Si bien el Día de Maestro los celebramos cada año el 06 de julio en recuerdo a que ese día el Generalísimo Don José de San Martín, Libertador del Perú, fundó la Escuela Normal de Varones en 1822, es interesante subrayar que el 6 de julio, la Iglesia en su liturgia, celebra a San María Goretti, Virgen y Mártir, quien fuera una joven italiana del campo, de familia pobre y humilde pero muy cristiana, que amaba profundamente a Jesús y que a la tierna edad de apenas casi 12 años fue amenazada con un punzón por Alessandro Serenelli, un joven que trató de abusar de ella. Ella prefirió morir antes que pecar. Durante su dolorosísima agonía perdonó a su atacante, quién, tras algunos años de cárcel, se convirtió al cristianismo profundamente arrepentido de su crimen.

Que bajo la guía y el ejemplo de Santa María Goretti, quien entregó su vida antes que su virginidad, ustedes queridos Padres de Familia y ustedes queridos Maestros, no tengan miedo de proponer a sus hijos y educandos los caminos del amor verdadero, como son: un estilo de vida sobrio y solidario, relaciones afectivas sinceras y puras; un empeño honrado en el estudio y el trabajo; un interés profundo por los demás especialmente por los más pobres y necesitados.

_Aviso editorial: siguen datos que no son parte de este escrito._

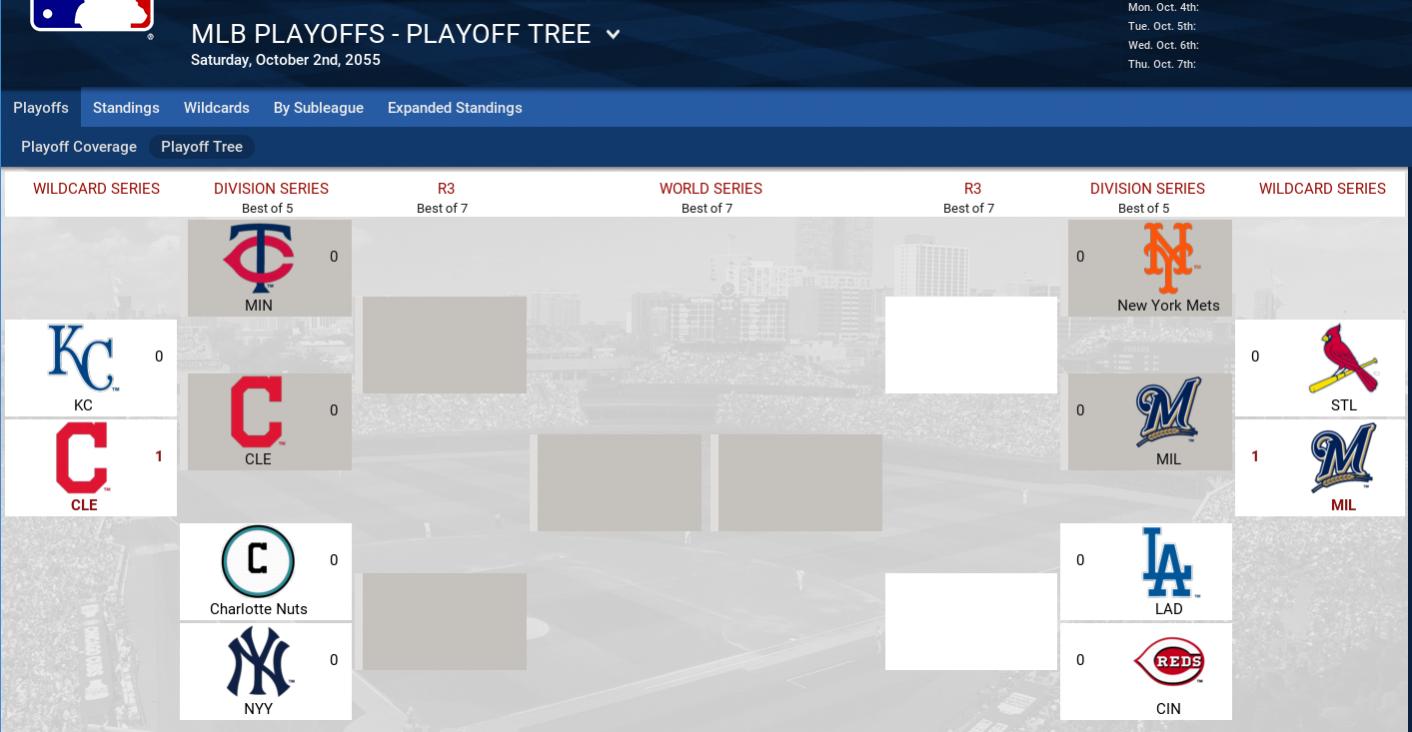The image size is (1412, 732).
Task: Click the MLB logo in header
Action: point(91,14)
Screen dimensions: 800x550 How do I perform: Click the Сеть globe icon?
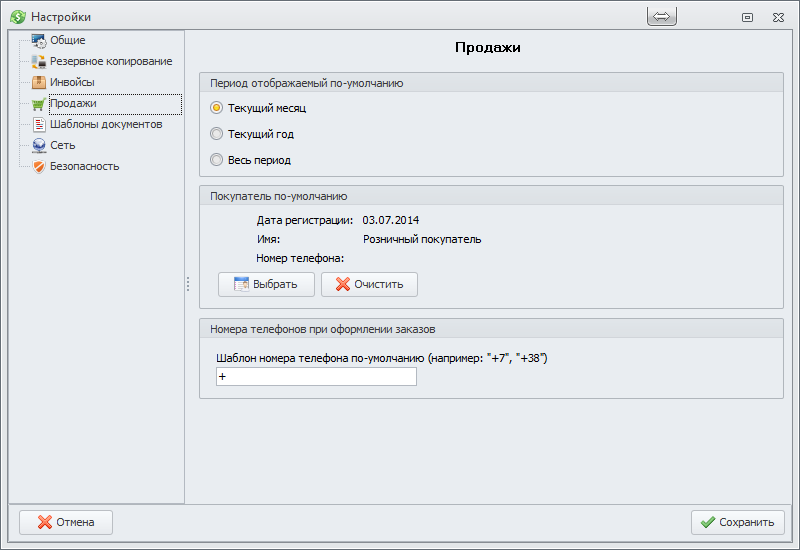coord(39,146)
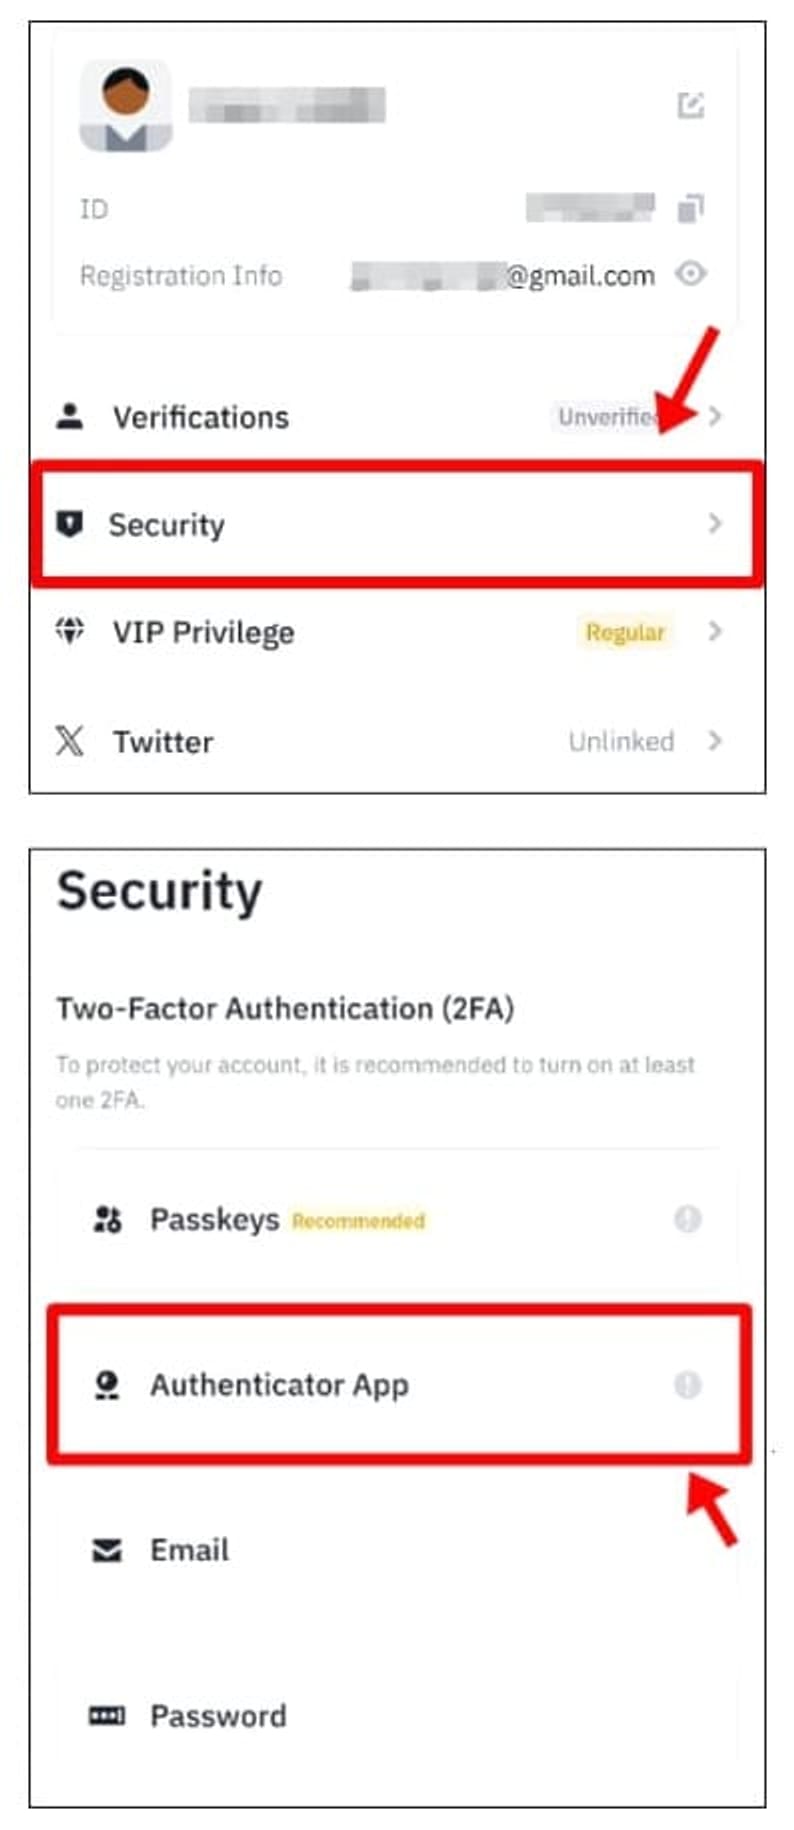This screenshot has height=1830, width=794.
Task: Select the Password option
Action: 399,1716
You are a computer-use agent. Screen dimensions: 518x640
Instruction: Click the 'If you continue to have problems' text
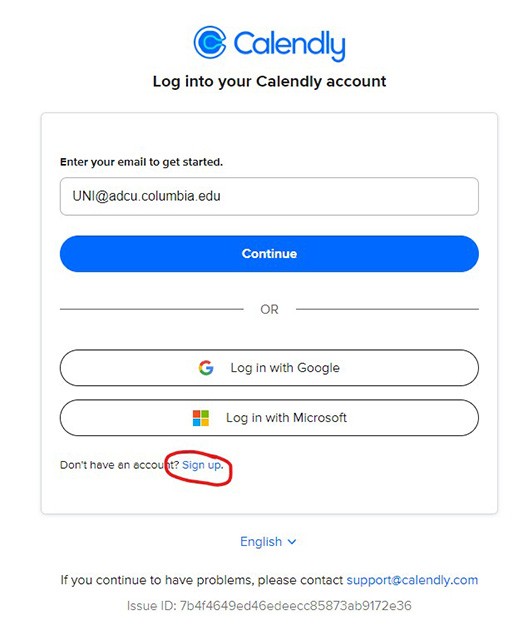click(202, 580)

Como bien decía el hoy beato Juan Pablo II hablando de Santa María Goretti: “hoy en que se exalta con frecuencia el placer, el egoísmo, o incluso la inmoralidad, en nombre de falsos ideales de libertad y felicidad, es necesario reafirmar con claridad que la pureza del corazón y del cuerpo debe ser defendida, pues la castidad custodia el amor auténtico”.

Queridos Padres y Maestros: a los jóvenes les agradan los desafíos, los horizontes auténticos de vida. Los jóvenes por naturaleza tienen hambre de verdad y de amor y no se contentan con la mediocridad. Por ello no tengan miedo de proponerles a sus hijos y educandos al Señor Jesús, única fuente de vida y de libertad verdaderas.

Les deseo a todos que el Señor les dé la alegría de no avergonzarse nunca de su Evangelio, la gracia para vivirlo, la pasión para compartir y cultivar la novedad que mana de él para la vida del mundo.

Que vuestra labor de enseñanza sea siempre capaz, de abrir a vuestros estudiantes a esta dimensión de libertad y de pleno aprecio del hombre reconciliado por Cristo.